Again from Pope Benedict:
… she took her vows in the Congregation of the Canossian Sisters and from that time onwards, besides her work in the sacristy and in the porter's lodge at the convent, she made several journeys round Italy in order to promote the missions: the liberation that she had received through her encounter with the God of Jesus Christ, she felt she had to extend, it had to be handed on to others, to the greatest possible number of people. The hope born in her which had “redeemed” her she could not keep to herself; this hope had to reach many, to reach everybody.
Josephine Bakhita remained in Italy fo the rest of her life as a religious sister. At times she traveled to other convents in Italy to tell her story and prepare women for life in African missions. She expressed only gratitude toward her captors, because it was through them that she advanced on her journey to meet Jesus. Bakhita was always remembered for her gentleness with others and her beautiful smile. Though she suffered with pain and sickness in her later years and was finally confined to a wheelchair, she retained her cheerfulness, and if asked how she was, she would always smile and answer: "As the Master desires."

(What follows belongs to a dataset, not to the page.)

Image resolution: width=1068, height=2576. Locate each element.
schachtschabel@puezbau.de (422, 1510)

We can’t imagine what it would be like to be kidnapped and sold into slavery. But it is happening to young girls every day all around the world – even in our own country. The first time it really hit home for me was when a friend reported on her mission trip to Peru and told about the great number of teen-age boys – some as young as 8 or 9 years old – who roamed the streets in packs fending for themselves and of course getting in trouble with the authorities. I asked why the families turned their sons out and not the girls. She looked at me like I was living in another world and explained that they are sold to wealthy families for whatever they want to use them for.

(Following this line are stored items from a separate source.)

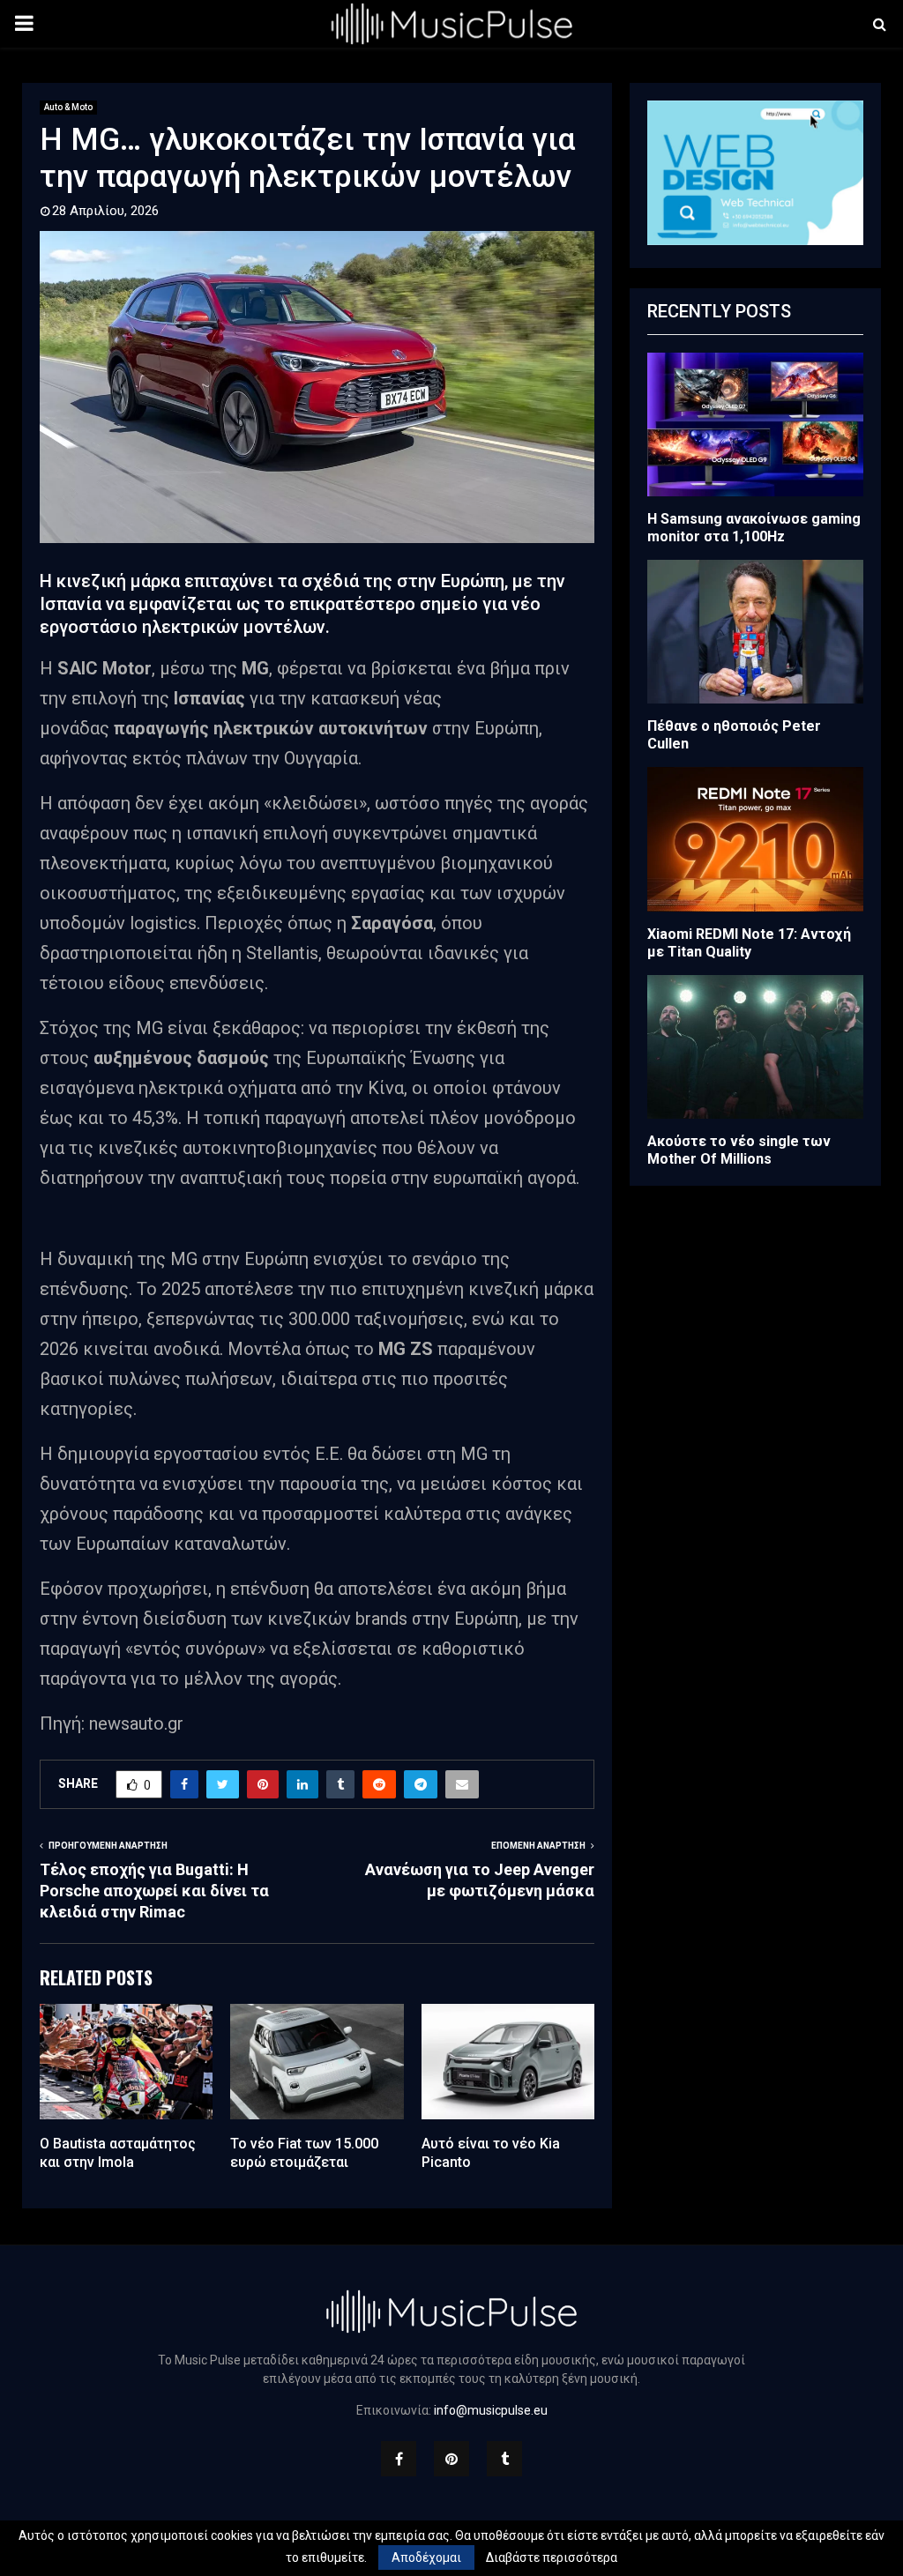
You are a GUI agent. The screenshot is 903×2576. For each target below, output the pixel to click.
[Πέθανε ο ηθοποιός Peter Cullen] (755, 632)
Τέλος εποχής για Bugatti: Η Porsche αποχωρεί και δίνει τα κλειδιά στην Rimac (154, 1890)
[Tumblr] (504, 2458)
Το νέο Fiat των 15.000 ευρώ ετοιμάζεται (304, 2152)
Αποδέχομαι (426, 2557)
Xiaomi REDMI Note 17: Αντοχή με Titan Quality (749, 943)
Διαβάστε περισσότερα (551, 2557)
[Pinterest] (451, 2458)
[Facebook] (398, 2458)
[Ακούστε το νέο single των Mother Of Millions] (755, 1047)
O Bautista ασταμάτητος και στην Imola (118, 2152)
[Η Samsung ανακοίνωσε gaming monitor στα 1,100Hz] (755, 424)
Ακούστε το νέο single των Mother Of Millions (739, 1150)
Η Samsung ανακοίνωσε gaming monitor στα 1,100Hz (754, 527)
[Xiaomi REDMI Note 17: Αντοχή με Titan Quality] (755, 839)
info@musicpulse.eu (491, 2410)
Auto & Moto (68, 107)
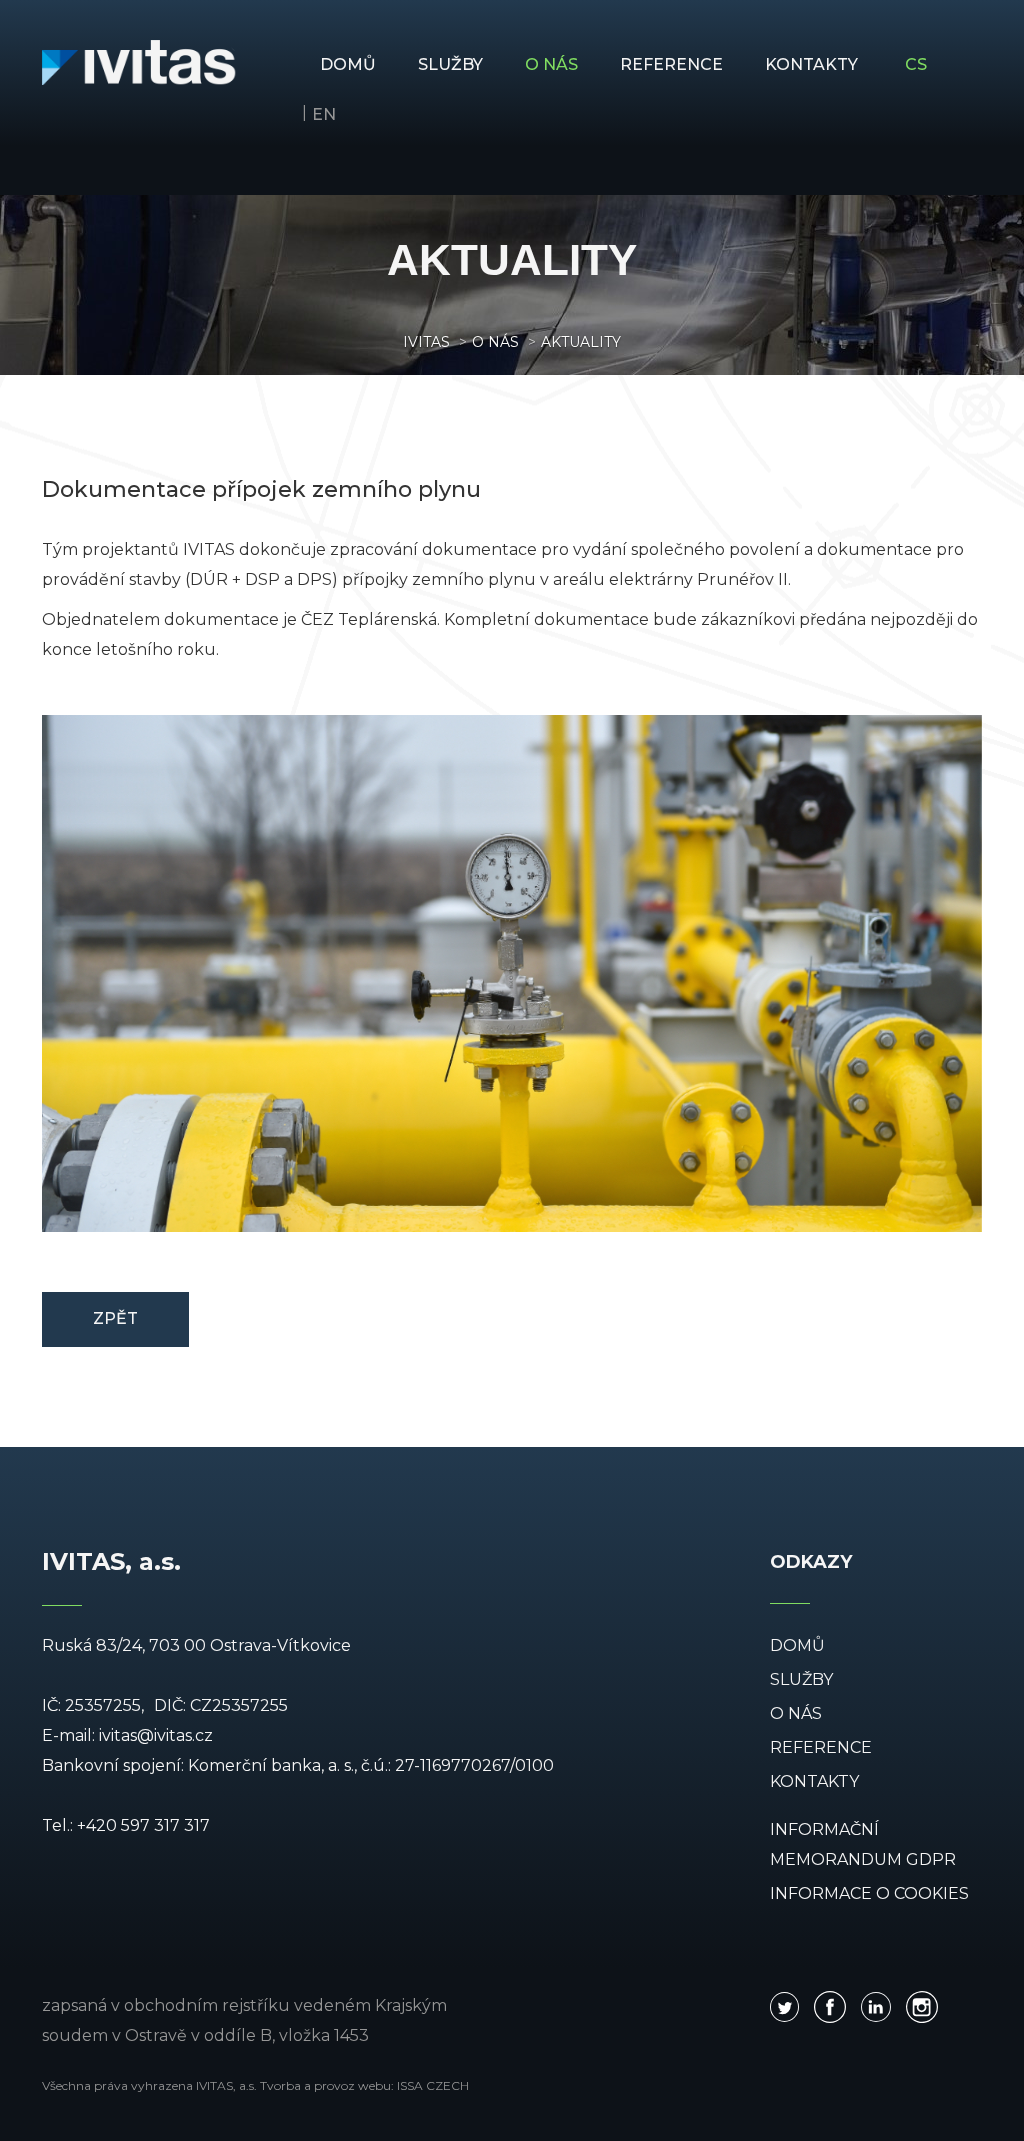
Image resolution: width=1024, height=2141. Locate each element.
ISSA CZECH (433, 2085)
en (324, 114)
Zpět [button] (115, 1318)
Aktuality (581, 342)
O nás (495, 342)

A few years ago I attended a Respect Life Conference and the topic of Human Trafficking was explored in great detail, particularly sex trafficking. I heard horror stories about the abduction of young girls and how they were drugged, tortured, and so mistreated that gave me nightmares for weeks. We can’t imagine the fear, the uncertainty – not knowing what will happen next, how much pain will be inflicted, how much degradation and humiliation – or if human love or dignity will ever be possible again.
Sr Irene visits our parish occasionally, from Mary Queen of Heaven Missionaries in the Philippines. We call them the Pink Sisters because of the joyful color of their habit. She and other sisters go out on the streets and into the bars in the large cities in the Philippines in an attempt to rescue young women who are trapped in prostitution but afraid to try to escape. They offer a safe house, a Home of Love, where residents will receive food, medical attention, education, and especially love – the love of Christ. She describes the terrible conditions, the great poverty in which this Culture of Death thrives and seeks sponsorship for the children and young women who live there.
You all have the Novena to St Josephine Bakhita in front of you. We will begin today on her feast day and I hope you will continue over the next eight days to implore her intercession for an end to human trafficking.